STORED DATA:

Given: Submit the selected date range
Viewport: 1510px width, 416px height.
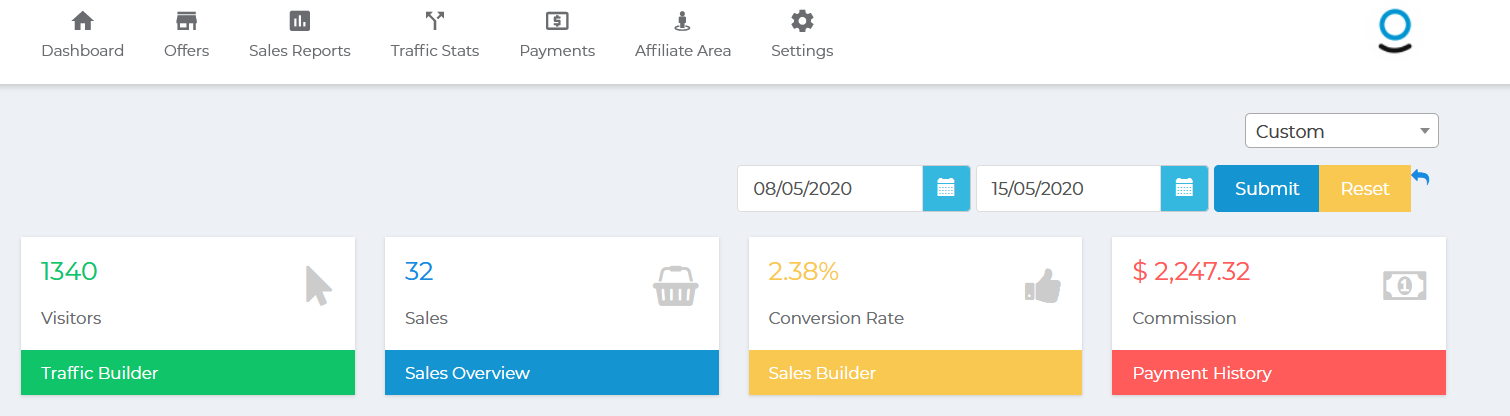Looking at the screenshot, I should (x=1266, y=188).
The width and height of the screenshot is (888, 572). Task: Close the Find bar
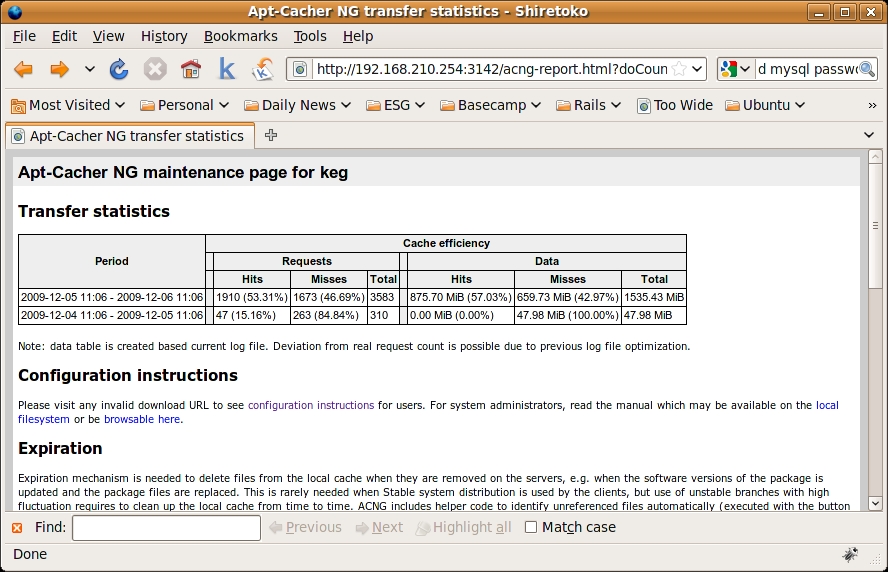(17, 527)
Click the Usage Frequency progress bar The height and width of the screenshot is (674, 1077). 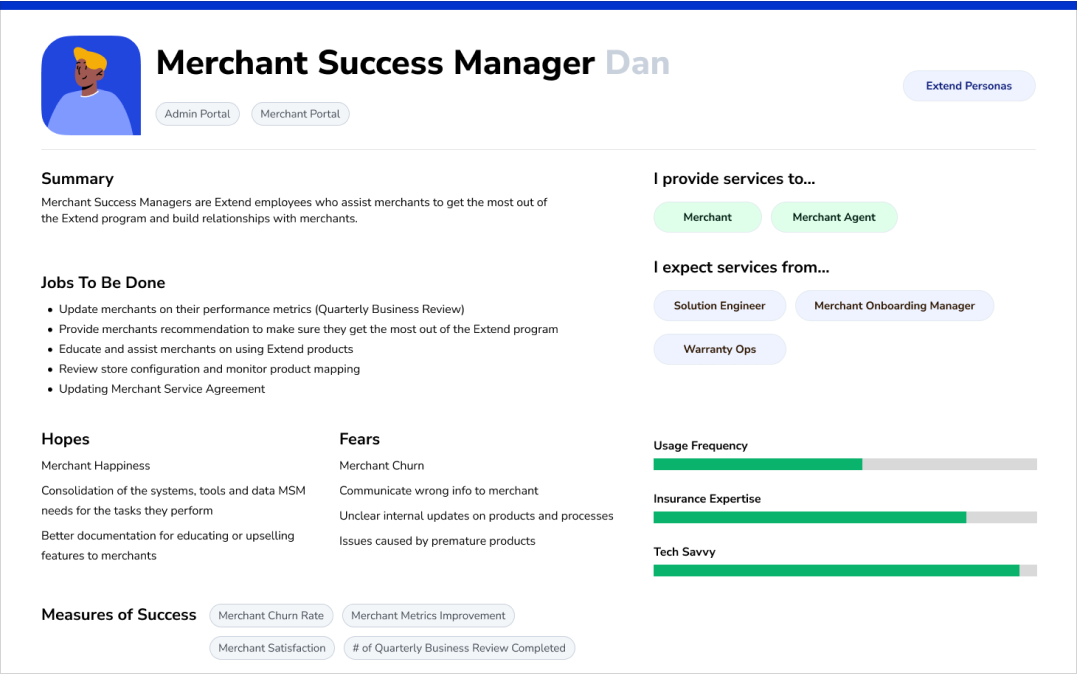(844, 464)
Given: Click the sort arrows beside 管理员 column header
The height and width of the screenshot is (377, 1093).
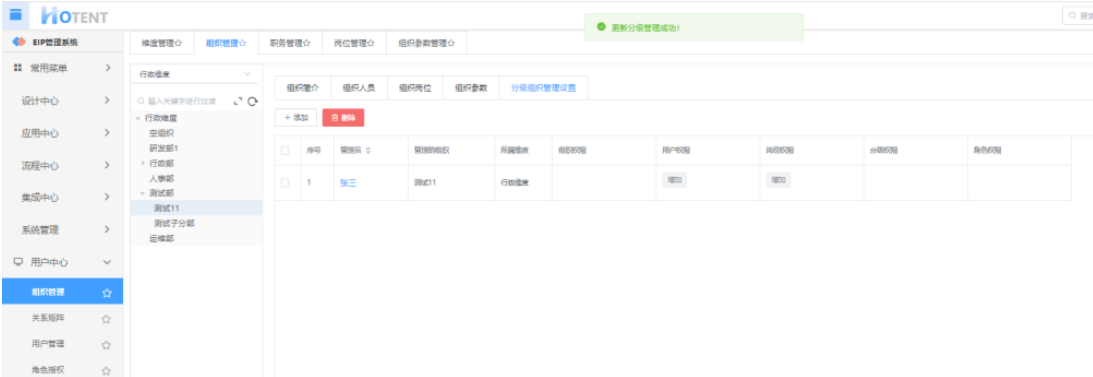Looking at the screenshot, I should coord(368,151).
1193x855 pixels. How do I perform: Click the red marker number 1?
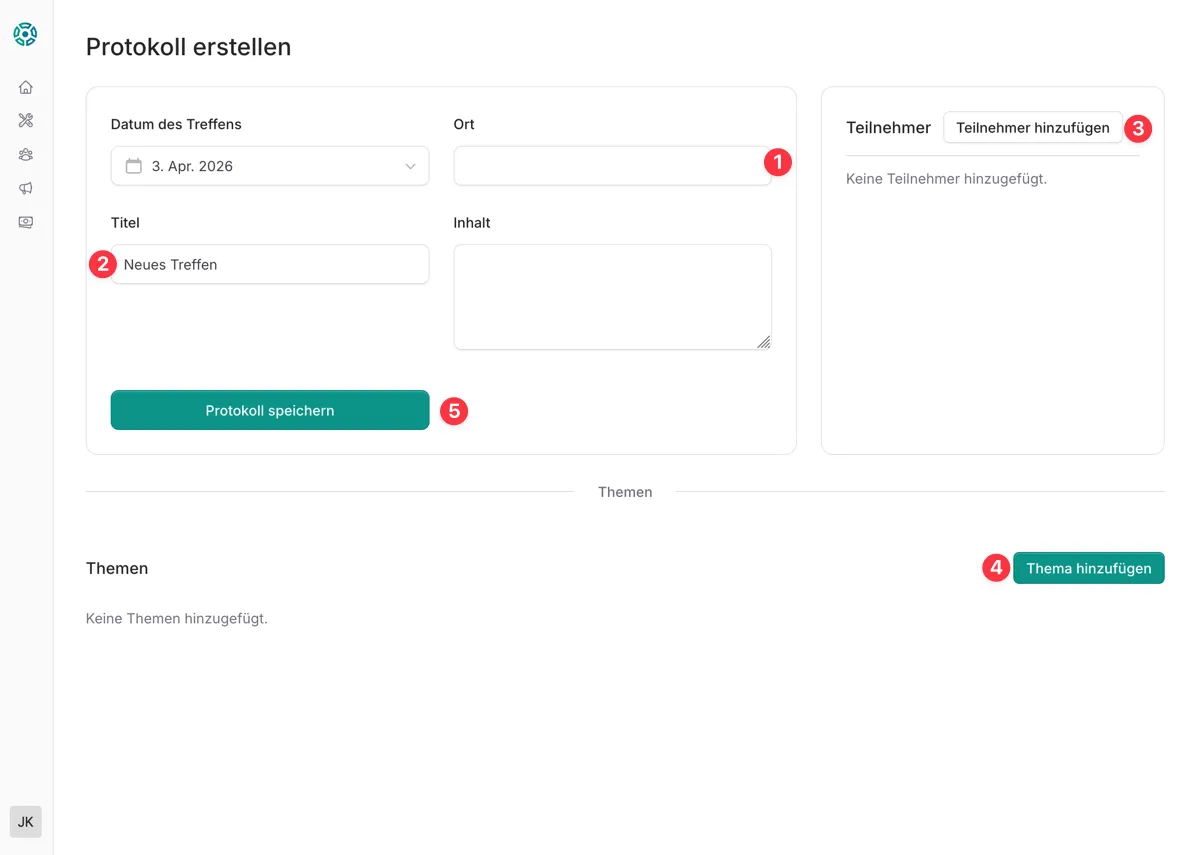point(777,160)
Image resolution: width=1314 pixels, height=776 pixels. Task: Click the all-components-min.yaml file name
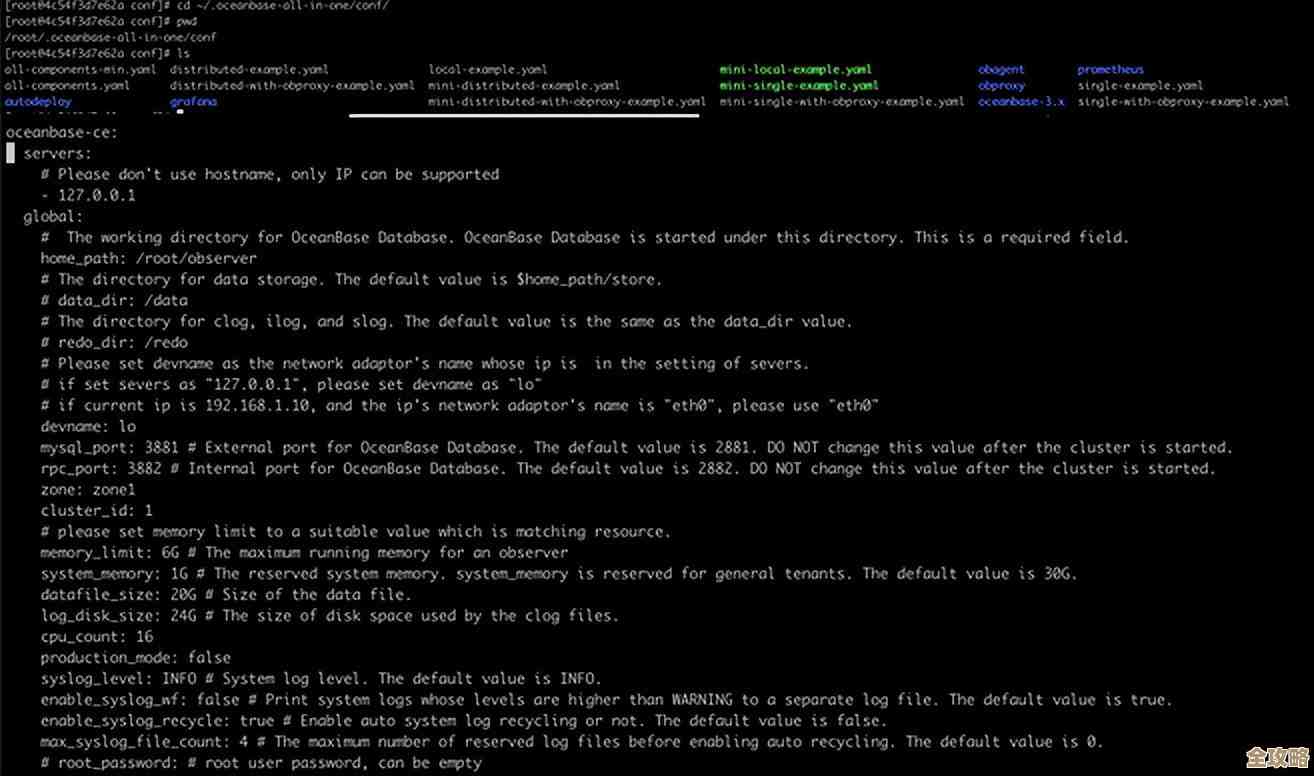(x=80, y=70)
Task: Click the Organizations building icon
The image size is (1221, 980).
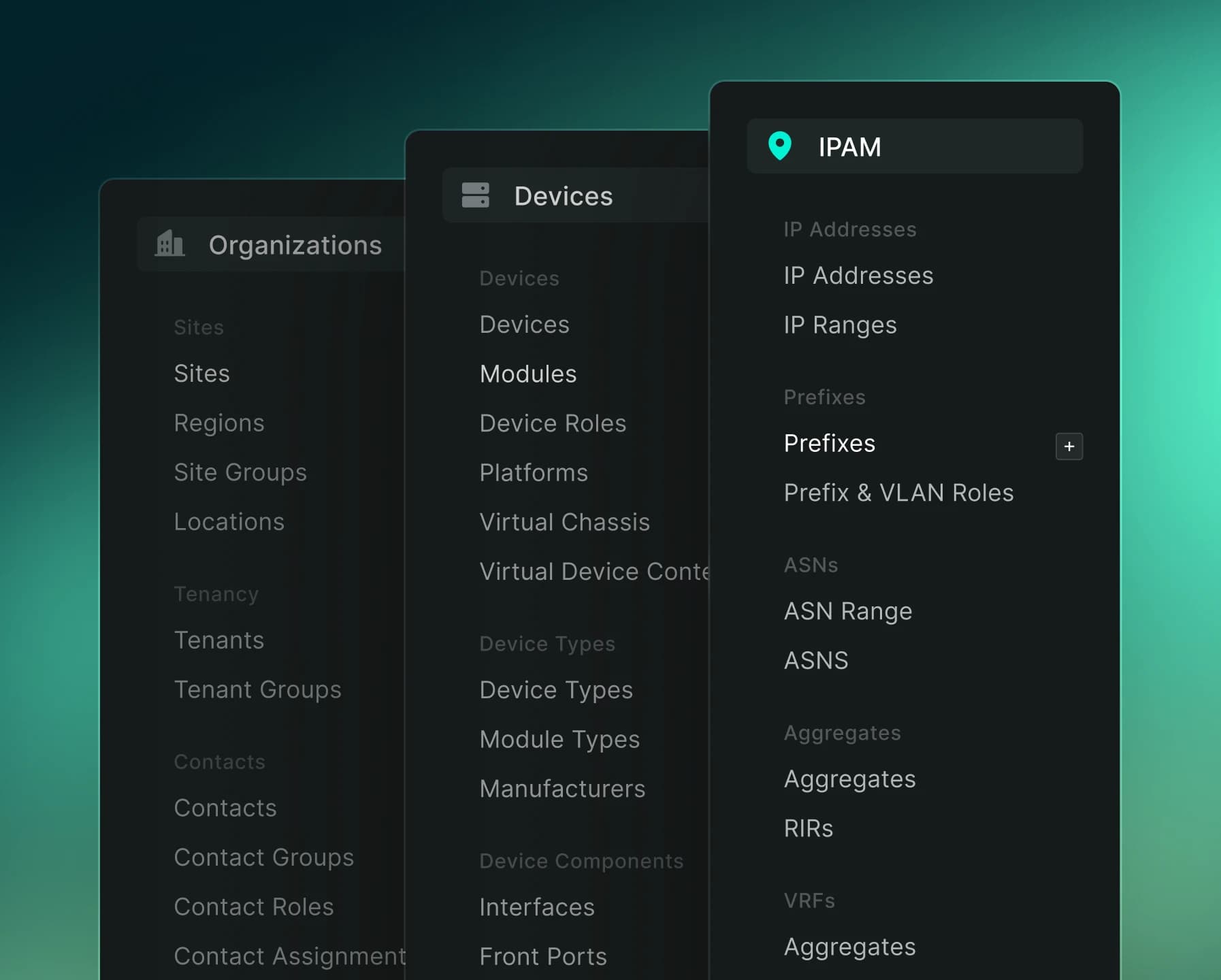Action: pos(169,244)
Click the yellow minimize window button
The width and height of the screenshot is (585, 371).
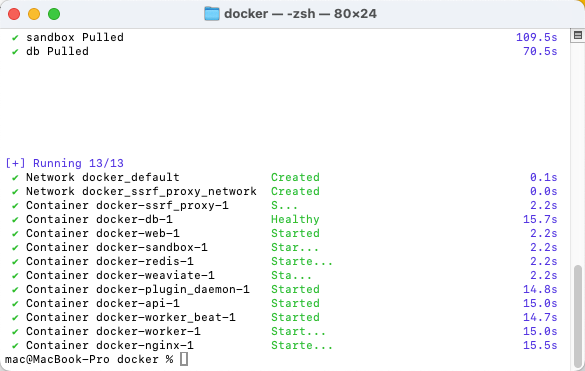[34, 14]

WHAT THIS TASK INVOLVES:
Go through the material above and return each line that holds the word "Given".

REPLY TO THE TASK:
Given: Submit the selected date range
Given: Click the sort arrows beside 管理员 column header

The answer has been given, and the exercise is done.